Description of the task —
Retype the lines of the listing below without any change, beginning with the line that contains "This screenshot has width=917, height=1016." and continuing through the final line of the listing, both ends included.

Target pointing data:
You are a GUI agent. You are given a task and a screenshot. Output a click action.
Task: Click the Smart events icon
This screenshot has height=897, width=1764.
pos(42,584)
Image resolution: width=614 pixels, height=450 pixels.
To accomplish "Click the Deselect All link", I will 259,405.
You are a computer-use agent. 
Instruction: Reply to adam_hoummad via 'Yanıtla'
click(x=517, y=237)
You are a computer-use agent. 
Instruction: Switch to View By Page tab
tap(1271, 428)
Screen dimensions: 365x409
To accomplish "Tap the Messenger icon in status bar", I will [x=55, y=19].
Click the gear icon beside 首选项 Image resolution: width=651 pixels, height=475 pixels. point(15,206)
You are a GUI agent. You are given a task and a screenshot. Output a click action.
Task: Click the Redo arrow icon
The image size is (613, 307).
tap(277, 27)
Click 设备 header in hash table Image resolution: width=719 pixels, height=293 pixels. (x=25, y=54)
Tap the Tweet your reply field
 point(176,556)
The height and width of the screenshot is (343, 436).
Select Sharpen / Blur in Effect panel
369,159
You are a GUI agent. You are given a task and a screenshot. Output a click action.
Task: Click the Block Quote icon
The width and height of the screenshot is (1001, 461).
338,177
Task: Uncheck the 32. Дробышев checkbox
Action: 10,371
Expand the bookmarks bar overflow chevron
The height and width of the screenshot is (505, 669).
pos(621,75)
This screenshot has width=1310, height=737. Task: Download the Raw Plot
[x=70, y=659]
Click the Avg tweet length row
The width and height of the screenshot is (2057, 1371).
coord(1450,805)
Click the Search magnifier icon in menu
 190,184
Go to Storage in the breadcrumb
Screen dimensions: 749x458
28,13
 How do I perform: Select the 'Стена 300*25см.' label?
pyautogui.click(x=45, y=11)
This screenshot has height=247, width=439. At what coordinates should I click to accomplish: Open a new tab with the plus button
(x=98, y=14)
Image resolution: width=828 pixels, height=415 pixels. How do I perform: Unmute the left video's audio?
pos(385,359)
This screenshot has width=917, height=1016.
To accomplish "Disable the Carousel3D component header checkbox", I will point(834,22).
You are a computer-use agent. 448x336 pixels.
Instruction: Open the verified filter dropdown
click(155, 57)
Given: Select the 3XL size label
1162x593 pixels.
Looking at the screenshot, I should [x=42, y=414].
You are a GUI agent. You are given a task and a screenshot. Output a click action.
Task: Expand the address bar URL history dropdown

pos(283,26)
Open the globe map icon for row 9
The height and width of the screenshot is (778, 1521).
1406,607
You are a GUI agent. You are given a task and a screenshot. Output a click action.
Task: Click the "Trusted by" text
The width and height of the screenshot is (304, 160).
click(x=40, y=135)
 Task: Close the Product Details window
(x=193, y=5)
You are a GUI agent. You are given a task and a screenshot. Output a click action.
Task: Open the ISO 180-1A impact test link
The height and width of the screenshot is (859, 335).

Solution for this task —
This screenshot has width=917, height=1016.
To accomplish "Disable the Carousel3D component header checkbox", I will point(834,22).
You are a computer-use agent. 448x336 pixels.
Instruction: Open the verified filter dropdown
click(155, 57)
Given: Select the 3XL size label
1162x593 pixels.
Looking at the screenshot, I should [x=42, y=414].
You are a GUI agent. You are given a task and a screenshot. Output a click action.
Task: Expand the address bar URL history dropdown

pos(283,26)
Open the globe map icon for row 9
The height and width of the screenshot is (778, 1521).
1406,607
You are a GUI agent. You are given a task and a screenshot. Output a click action.
Task: Click the "Trusted by" text
The width and height of the screenshot is (304, 160).
click(x=40, y=135)
 Task: Close the Product Details window
(x=193, y=5)
You are a GUI agent. You are given a task and a screenshot. Output a click action.
Task: Open the ISO 180-1A impact test link
The height and width of the screenshot is (859, 335).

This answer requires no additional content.